Y Sort It Young Adult Carers
A story by Y Sort it
We provided respite & group work opportunities for Young Adult Carers aged 16-25 living in West Dunbartonshire.
Allowing them to take part in short breaks away from their caring role and responsibilities at home, by hosting Mini camps that included an overnight stay and/or day trips. They also had the opportunity to participate in weekly group work sessions.
What Y Sort It Young Adult Carers did
The project had a slow start to begin with but soon picked up mainly through social media & word of mouth from the current members. We held focus groups with group members, to discuss and plan the way forward, with staff visiting local organisations such as Working 4 U Employability Service, college & schools, which has built good partnerships.
We visited three other Young Adult Carers projects, Stirling, East Ayrshire & Inverclyde, this was extremely beneficial in terms of ideas on how to develop and take the project forward. We now have an established Young Adult Carers Group which runs on a weekly basis with 17 individual Young Adult Carers attending regular, they have participated in a variety of activities & learning opportunities, such as no smoking, healthy eating healthy lifestyle choices, internet safety, sexual health, cooking sessions including Burns night, curry night, swimming and dance fit. These sessions have allowed the Young Adult Carers to learn new skills, meet up socially in a relaxed environment and form new friendships.

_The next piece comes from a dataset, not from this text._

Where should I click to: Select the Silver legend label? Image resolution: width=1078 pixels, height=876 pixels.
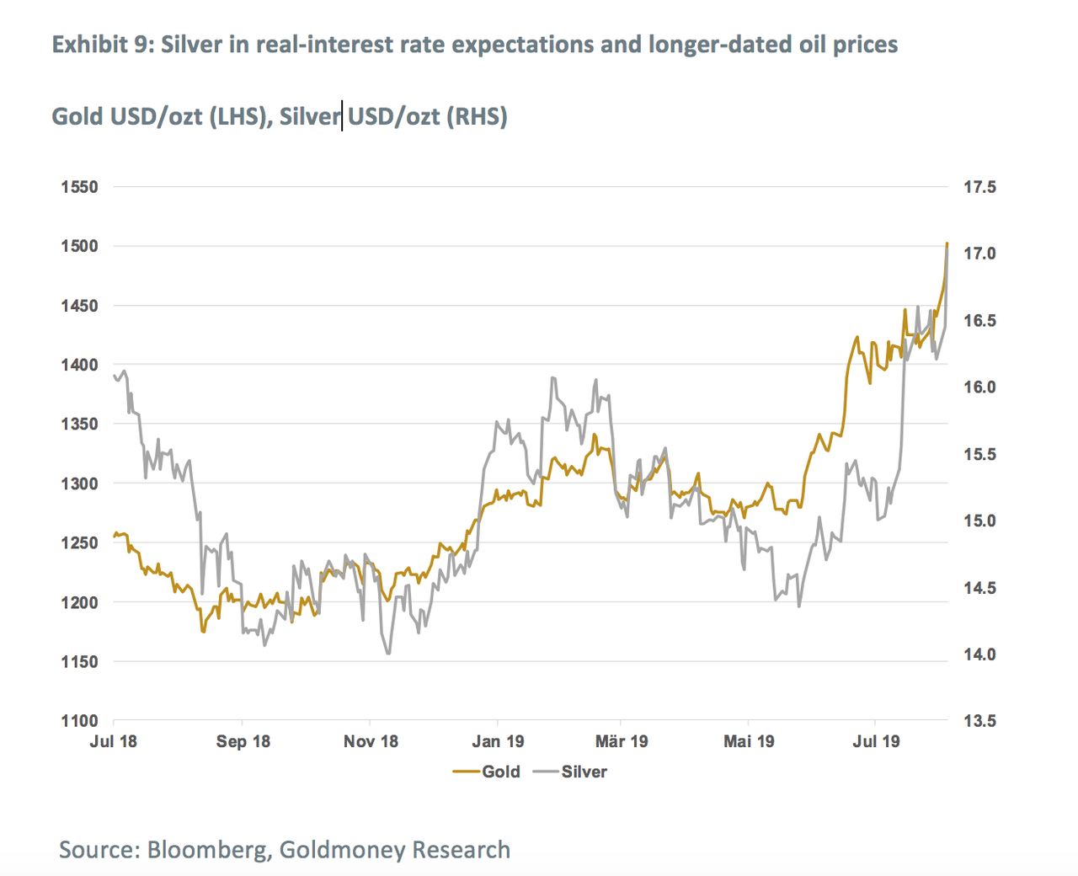(584, 772)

Short Breaks has allowed seventeen individual Young Adult Carers (YAC's) to have the opportunity to take time away from their caring roles at home, take part in positive activities and reduced social isolation. Four Young Adult Carers went on a joint three day residential with the Young Carers to Aviemore. Five Young Adult Carer's also had an overnight residential to Auchengillan where they took part in and completed their Basic Food Hygiene Certificate.
Police Scotland also delivered a workshop on Internet Safety, which included photo sharing/snap chat, identifying grooming and inappropriate behaviours & relationships, followed by fun activities. Eight Young Adult Carer's, also enjoyed a night out to a local restaurant where they had the opportunity to socialise with each other over a nice meal.
As the group took longer to establish than anticipated, and having to change dates to suit the Young Adult Carers's, they wanted to make sure they got the best out of the grant by planning worthwhile activities to benefit them more in the future. This left them with some outstanding activities, planned for new year.
My Mum likes me coming to the group because it relives her anxiety a bit and it’s good for her to know I’m getting out and socialising. I recently attended an overnight trip which was the first one I had done with the group, it was great to spend time with other young adult carers and gain my food hygiene certificate.”
Coming to the group also helps my family and gives them reassurance that I have someone to talk to and gives them a break from me also. Sources of help I have used is Facebook where I can get help from workers quicker and not have to attend the group. I also used to have regular 121’s in school but now I ask for them when I need them as I am less likely to stay as closed off as I did before.”
What Y Sort it has learnedThe Creative Breaks grant has allowed us to pilot a Young Adult Carers Service, which provided learning for us an organisation but has also allowed us to establish a well needed service with the West Dunbartonshire Caring Community with Young Adult Carers sometimes being over looked.
The grant supported seventeen young adult carers to take time away from their caring roles, engage in group work sessions, and short breaks & day trip opportunities. As reported in the midway report, we were currently supporting seven carers, with those engaging going up every month, we believe the Young Adult Carer's Service will go from strength to strength.
It was a challenge to engage the young adults at the beginning for a number of reasons such as Young Adult Carer's availability, commitments in their caring roles and other personal commitments like college or work, but we are now finding ways to overcome this, such helping with transport, changing times of the group sessions and looking "quieter times" after pressure points such as exam time or Christmas.
A turning point was when they realised they would be the one's deciding on group nights, when they would run and when & where the short breaks would take place, this is when the group really started to develop. We now see that there is a definite need to continue support for the young adult carers, this will be through group work & 1-2-1 sessions, and is now part of our core services. We continue to receive referrals regular and are excited to see what the future holds for these individuals.